The nurse in the emergency department is caring for a client who has a small piece of wood penetrating the right eye. Which of the following actions should the nurse take?
- A. Flush the eye
- B. Remove the object with tweezers.
- C. Stabilize the object.
- D. Administer optic antibiotic ointment.
Correct Answer: C
Rationale: Stabilizing the object prevents further damage until surgical removal. Flushing , removing , or applying ointment risks worsening the injury.
When caring for a client with advanced cirrhosis of the liver, which nursing diagnosis should take priority?
- A. Risk for injury: hemorrhage
- B. Risk for injury related to peripheral neuropathy
- C. Altered nutrition: less than body requirements
- D. Fluid volume excess: ascites
Correct Answer: A
Rationale: Risk for injury: hemorrhage. Liver disease interferes with the production of prothrombin and other factors essential for blood clotting. Hemorrhage, especially from esophageal varices, can be life-threatening.

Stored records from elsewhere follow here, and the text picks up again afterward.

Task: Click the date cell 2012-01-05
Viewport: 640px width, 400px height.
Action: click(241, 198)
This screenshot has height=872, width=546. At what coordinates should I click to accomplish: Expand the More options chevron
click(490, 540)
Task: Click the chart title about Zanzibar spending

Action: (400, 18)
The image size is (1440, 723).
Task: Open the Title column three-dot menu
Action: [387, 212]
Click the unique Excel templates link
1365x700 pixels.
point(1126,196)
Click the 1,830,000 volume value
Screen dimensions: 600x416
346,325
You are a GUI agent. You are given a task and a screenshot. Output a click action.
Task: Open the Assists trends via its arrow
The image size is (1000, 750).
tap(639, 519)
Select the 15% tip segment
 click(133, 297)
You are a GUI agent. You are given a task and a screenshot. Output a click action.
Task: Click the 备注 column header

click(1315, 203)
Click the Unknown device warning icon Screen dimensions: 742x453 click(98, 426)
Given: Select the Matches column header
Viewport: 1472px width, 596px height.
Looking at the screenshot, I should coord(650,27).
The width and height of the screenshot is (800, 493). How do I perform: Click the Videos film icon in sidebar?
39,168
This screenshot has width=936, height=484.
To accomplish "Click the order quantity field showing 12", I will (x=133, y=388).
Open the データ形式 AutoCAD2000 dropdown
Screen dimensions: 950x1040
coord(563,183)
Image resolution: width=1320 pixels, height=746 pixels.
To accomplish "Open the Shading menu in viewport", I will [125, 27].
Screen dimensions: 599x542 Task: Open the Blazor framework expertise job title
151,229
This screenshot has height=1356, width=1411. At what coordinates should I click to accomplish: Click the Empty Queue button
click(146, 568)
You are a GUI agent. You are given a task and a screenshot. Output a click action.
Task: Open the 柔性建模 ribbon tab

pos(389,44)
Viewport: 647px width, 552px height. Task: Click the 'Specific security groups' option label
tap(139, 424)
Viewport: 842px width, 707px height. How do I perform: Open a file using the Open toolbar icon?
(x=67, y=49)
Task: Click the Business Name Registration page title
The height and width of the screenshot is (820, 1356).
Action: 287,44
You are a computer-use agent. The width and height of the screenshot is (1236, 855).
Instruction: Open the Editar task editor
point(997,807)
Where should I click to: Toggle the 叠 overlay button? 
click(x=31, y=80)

The nurse is reinforcing teaching of proper technique for colostomy irrigation for the home health client. Which client action indicates that further instruction is required?
- A. Attaches an enema set to the irrigation bag, lubricates it, gently inserts it into the stoma, and holds it in place
- B. Fills irrigation container with 500-1000 mL of lukewarm tap water and flushes the irrigation tubing
- C. Hangs the irrigation container on a hook at the level of the shoulder approximately 18-24 inches above the stoma
- D. Slowly opens the roller clamp, allowing the irrigation solution to flow, but clamps the tubing when cramping occurs
Correct Answer: A
Rationale: Using an enema set is incorrect; a cone-tipped irrigator is required for safe colostomy irrigation. Water volume , height , and clamping are correct.
The school nurse monitors an 8-year-old with a history of asthma. The nurse notes mild wheezing and coughing. Which action should the nurse perform first?
- A. Call the health care provider
- B. Determine the client's peak expiratory flow
- C. Notify the client's parents
- D. Remind the client about avoiding triggers
Correct Answer: B
Rationale: Measuring peak expiratory flow assesses asthma severity first. Calling the provider , notifying parents , or discussing triggers follows based on the assessment.